A investigação nesta área começou por centrar a sua atenção no deficit no processo socioemocional. A alexitimia tem sido previamente associada ao baixo reconhecimento de expressões emocionais, prejuízo na mentalização emocional ou ao entendimento das crenças e intenções de outros, déficit nas competências de empatia e num estilo interpessoal social de evitamento. Por vezes quando penso na Alexitimia, é-me frequente não apenas pensar no Espectro do Autismo em algumas questões, mas também na Depressão. E neste último caso no enviesamento que estes têm para apreenderem os estímulos com uma valência negativa.
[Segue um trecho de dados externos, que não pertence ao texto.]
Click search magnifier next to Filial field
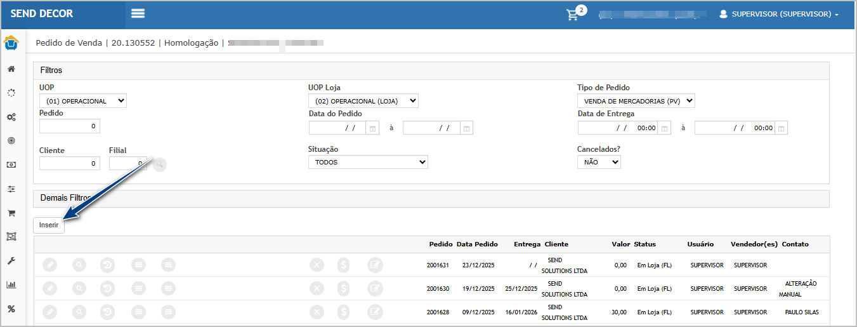Image resolution: width=857 pixels, height=327 pixels. tap(159, 164)
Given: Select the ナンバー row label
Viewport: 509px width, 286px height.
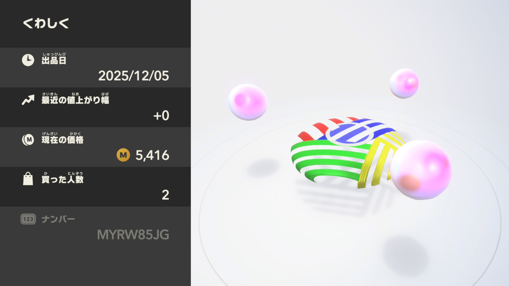Looking at the screenshot, I should point(58,219).
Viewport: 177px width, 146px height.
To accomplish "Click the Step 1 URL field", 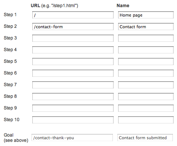I will point(73,15).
Por exemplo, se uma pessoa depressiva versus uma pessoa não depressiva, ambas lerem o mesmo texto com informação positiva, negativa e neutra, é esperado que a pessoa depressiva consiga recuperar mais facilmente e em maior quantidade informação negativa, comparativamente à pessoa não depressiva. Como tal, esta sua memória estará mais carregada de um léxico com uma valência negativa. E como a forma que nós temos de comunicar, seja com os outros, mas também com nós próprios e o Mundo é através da linguagem. O nosso léxico maioritariamente povoado de palavras com uma valência negativa vai gerar um discurso e uma representação do mais mais propensamente negativo, isto no caso da pessoa depressiva.
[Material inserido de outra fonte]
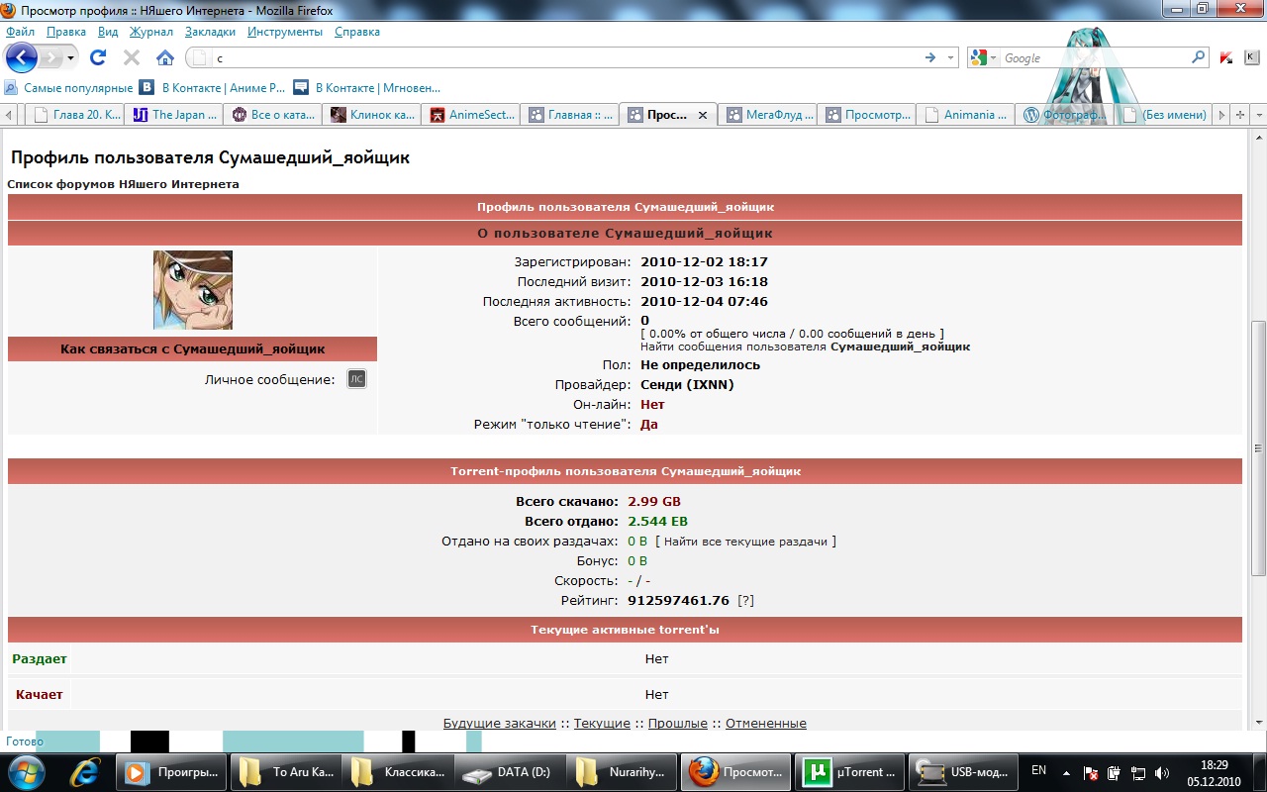Open the new tab plus button
Viewport: 1267px width, 792px height.
point(1239,115)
Neste ponto do texto é provável que muitos possam pensar que se estão a identificar com algumas destas descrições e que se perguntem se também serão Alexitimicos para além de terem uma Perturbação do Espectro do Autismo. E esta proximidade é de tal forma grande que muitos investigadores sentem que em alguns casos de autismo poderá haver um agravamento no prognóstico precisamente por haver uma sobreposição das duas situações. Como tal, é bem possível que o reconhecimento emocional e as dificuldades na regulação da psicopatologia comprida observada em pessoas autistas , possam estar associadas com a Alexitimia. E na verdade, as estratégias de regulação desadaptativas das emoções, como a supressão e a evitamento, são típicas em pessoas com alexitimia, mas também com características do espectro do autismo.
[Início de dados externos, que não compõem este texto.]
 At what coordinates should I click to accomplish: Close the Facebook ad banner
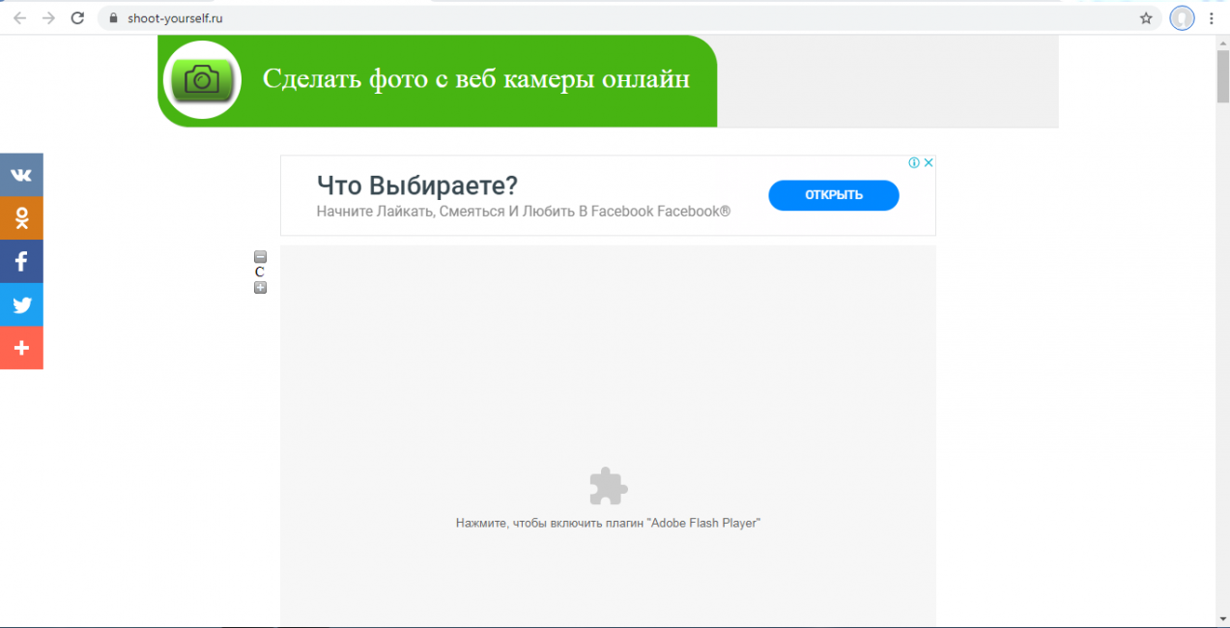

Estas questões podem afectar negativamente as interações sociais, resultando numa falta de apoio e suporte social e potencialmente perturbações de humor e ansiedade. É importante ressaltar que em estudos anteriores foidemonstrado que os traços alexitímicos podem actuar como um factor de vulnerabilidade para doenças mentais, nomeadamente perturbação depressiva e de ansiedade. Isso é altamente relevante porque existem problemas de saúde mental em comorbilidade, em particular perturbação depressiva, que foram identificados como um factor de risco importante para a ideação suicida e tentativas de suicídio em crianças autistas e o suicídio representa a segunda principal causa de morte em pessoas adultos com Perturbação do Espectro do Autismo.